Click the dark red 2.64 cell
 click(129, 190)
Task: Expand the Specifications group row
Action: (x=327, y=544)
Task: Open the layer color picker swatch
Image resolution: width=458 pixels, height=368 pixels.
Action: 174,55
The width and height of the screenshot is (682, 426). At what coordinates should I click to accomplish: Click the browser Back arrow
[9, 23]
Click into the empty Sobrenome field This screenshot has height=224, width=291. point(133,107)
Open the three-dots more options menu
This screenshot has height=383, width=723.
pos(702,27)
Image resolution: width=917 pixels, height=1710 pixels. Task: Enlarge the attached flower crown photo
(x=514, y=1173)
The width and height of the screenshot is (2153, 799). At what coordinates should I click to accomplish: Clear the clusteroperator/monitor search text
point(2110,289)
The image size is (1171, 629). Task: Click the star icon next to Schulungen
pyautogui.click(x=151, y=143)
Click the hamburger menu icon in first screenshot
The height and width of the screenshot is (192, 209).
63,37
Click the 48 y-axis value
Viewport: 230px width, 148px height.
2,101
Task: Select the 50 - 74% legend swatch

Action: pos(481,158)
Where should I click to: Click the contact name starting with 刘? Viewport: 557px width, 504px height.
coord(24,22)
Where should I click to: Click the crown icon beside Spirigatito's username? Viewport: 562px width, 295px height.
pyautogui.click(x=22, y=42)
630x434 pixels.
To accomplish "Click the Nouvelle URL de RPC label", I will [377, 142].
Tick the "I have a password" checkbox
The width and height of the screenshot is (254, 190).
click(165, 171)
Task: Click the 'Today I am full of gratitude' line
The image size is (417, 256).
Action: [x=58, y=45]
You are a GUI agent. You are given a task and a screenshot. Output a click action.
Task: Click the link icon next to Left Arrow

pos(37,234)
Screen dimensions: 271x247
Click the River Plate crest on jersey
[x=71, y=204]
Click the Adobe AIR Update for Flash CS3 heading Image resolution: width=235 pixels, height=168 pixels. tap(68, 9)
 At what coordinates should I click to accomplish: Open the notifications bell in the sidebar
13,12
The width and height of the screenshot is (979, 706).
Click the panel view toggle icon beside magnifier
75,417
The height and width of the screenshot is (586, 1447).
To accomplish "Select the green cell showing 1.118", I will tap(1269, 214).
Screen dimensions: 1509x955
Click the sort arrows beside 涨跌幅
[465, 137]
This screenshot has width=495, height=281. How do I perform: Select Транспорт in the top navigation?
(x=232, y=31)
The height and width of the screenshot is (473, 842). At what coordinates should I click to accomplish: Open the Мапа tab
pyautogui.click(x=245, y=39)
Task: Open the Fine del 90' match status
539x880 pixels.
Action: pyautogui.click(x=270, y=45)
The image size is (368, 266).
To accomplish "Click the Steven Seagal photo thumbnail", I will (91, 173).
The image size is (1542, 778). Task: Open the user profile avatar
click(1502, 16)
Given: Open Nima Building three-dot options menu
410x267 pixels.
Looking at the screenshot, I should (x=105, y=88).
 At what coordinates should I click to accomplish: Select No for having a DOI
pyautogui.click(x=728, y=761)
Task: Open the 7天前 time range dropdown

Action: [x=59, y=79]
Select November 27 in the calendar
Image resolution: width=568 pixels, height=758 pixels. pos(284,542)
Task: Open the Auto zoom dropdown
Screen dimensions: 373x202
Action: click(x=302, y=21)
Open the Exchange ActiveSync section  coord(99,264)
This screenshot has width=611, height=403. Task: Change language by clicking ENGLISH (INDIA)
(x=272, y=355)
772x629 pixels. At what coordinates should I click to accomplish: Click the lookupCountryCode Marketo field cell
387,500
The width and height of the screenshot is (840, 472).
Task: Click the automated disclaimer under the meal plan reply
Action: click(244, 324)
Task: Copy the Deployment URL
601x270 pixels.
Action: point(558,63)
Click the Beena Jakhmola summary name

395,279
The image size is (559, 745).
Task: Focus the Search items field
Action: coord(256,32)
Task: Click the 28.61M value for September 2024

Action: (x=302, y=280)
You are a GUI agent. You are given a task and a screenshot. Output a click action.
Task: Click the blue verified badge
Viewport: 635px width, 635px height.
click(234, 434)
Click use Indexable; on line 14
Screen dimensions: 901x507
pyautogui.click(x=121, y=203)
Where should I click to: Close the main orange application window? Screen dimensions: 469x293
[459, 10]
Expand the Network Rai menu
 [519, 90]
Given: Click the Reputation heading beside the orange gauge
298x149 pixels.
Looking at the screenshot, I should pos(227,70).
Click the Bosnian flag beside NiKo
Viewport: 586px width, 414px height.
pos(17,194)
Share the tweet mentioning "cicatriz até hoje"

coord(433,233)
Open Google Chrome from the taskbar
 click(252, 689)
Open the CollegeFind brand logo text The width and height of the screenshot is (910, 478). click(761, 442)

### [YOUR GOAL]
Word for word, restate each line of the material.

### [EXERCISE RESULT]
Click the dark red 2.64 cell
 click(129, 190)
Task: Expand the Specifications group row
Action: (x=327, y=544)
Task: Open the layer color picker swatch
Image resolution: width=458 pixels, height=368 pixels.
Action: 174,55
The width and height of the screenshot is (682, 426). At what coordinates should I click to accomplish: Click the browser Back arrow
[9, 23]
Click into the empty Sobrenome field This screenshot has height=224, width=291. point(133,107)
Open the three-dots more options menu
This screenshot has height=383, width=723.
pos(702,27)
Image resolution: width=917 pixels, height=1710 pixels. Task: Enlarge the attached flower crown photo
(x=514, y=1173)
The width and height of the screenshot is (2153, 799). At what coordinates should I click to accomplish: Clear the clusteroperator/monitor search text
point(2110,289)
The image size is (1171, 629). Task: Click the star icon next to Schulungen
pyautogui.click(x=151, y=143)
Click the hamburger menu icon in first screenshot
The height and width of the screenshot is (192, 209).
63,37
Click the 48 y-axis value
Viewport: 230px width, 148px height.
2,101
Task: Select the 50 - 74% legend swatch

Action: pos(481,158)
Where should I click to: Click the contact name starting with 刘? Viewport: 557px width, 504px height.
coord(24,22)
Where should I click to: Click the crown icon beside Spirigatito's username? Viewport: 562px width, 295px height.
pyautogui.click(x=22, y=42)
630x434 pixels.
To accomplish "Click the Nouvelle URL de RPC label", I will [377, 142].
Tick the "I have a password" checkbox
The width and height of the screenshot is (254, 190).
click(165, 171)
Task: Click the 'Today I am full of gratitude' line
The image size is (417, 256).
Action: [x=58, y=45]
You are a GUI agent. You are given a task and a screenshot. Output a click action.
Task: Click the link icon next to Left Arrow

pos(37,234)
Screen dimensions: 271x247
Click the River Plate crest on jersey
[x=71, y=204]
Click the Adobe AIR Update for Flash CS3 heading Image resolution: width=235 pixels, height=168 pixels. tap(68, 9)
 At what coordinates should I click to accomplish: Open the notifications bell in the sidebar
13,12
The width and height of the screenshot is (979, 706).
Click the panel view toggle icon beside magnifier
75,417
The height and width of the screenshot is (586, 1447).
To accomplish "Select the green cell showing 1.118", I will tap(1269, 214).
Screen dimensions: 1509x955
Click the sort arrows beside 涨跌幅
[465, 137]
This screenshot has width=495, height=281. How do I perform: Select Транспорт in the top navigation?
(x=232, y=31)
The height and width of the screenshot is (473, 842). At what coordinates should I click to accomplish: Open the Мапа tab
pyautogui.click(x=245, y=39)
Task: Open the Fine del 90' match status
539x880 pixels.
Action: pyautogui.click(x=270, y=45)
The image size is (368, 266).
To accomplish "Click the Steven Seagal photo thumbnail", I will (91, 173).
The image size is (1542, 778). Task: Open the user profile avatar
click(1502, 16)
Given: Open Nima Building three-dot options menu
410x267 pixels.
Looking at the screenshot, I should (x=105, y=88).
 At what coordinates should I click to accomplish: Select No for having a DOI
pyautogui.click(x=728, y=761)
Task: Open the 7天前 time range dropdown

Action: [x=59, y=79]
Select November 27 in the calendar
Image resolution: width=568 pixels, height=758 pixels. pos(284,542)
Task: Open the Auto zoom dropdown
Screen dimensions: 373x202
Action: click(x=302, y=21)
Open the Exchange ActiveSync section  coord(99,264)
This screenshot has width=611, height=403. Task: Change language by clicking ENGLISH (INDIA)
(x=272, y=355)
772x629 pixels. At what coordinates should I click to accomplish: Click the lookupCountryCode Marketo field cell
387,500
The width and height of the screenshot is (840, 472).
Task: Click the automated disclaimer under the meal plan reply
Action: click(244, 324)
Task: Copy the Deployment URL
601x270 pixels.
Action: point(558,63)
Click the Beena Jakhmola summary name

395,279
The image size is (559, 745).
Task: Focus the Search items field
Action: coord(256,32)
Task: Click the 28.61M value for September 2024

Action: (x=302, y=280)
You are a GUI agent. You are given a task and a screenshot. Output a click action.
Task: Click the blue verified badge
Viewport: 635px width, 635px height.
click(234, 434)
Click use Indexable; on line 14
Screen dimensions: 901x507
pyautogui.click(x=121, y=203)
Where should I click to: Close the main orange application window? Screen dimensions: 469x293
[459, 10]
Expand the Network Rai menu
 [519, 90]
Given: Click the Reputation heading beside the orange gauge
298x149 pixels.
Looking at the screenshot, I should pos(227,70).
Click the Bosnian flag beside NiKo
Viewport: 586px width, 414px height.
pos(17,194)
Share the tweet mentioning "cicatriz até hoje"

coord(433,233)
Open Google Chrome from the taskbar
 click(252, 689)
Open the CollegeFind brand logo text The width and height of the screenshot is (910, 478). click(761, 442)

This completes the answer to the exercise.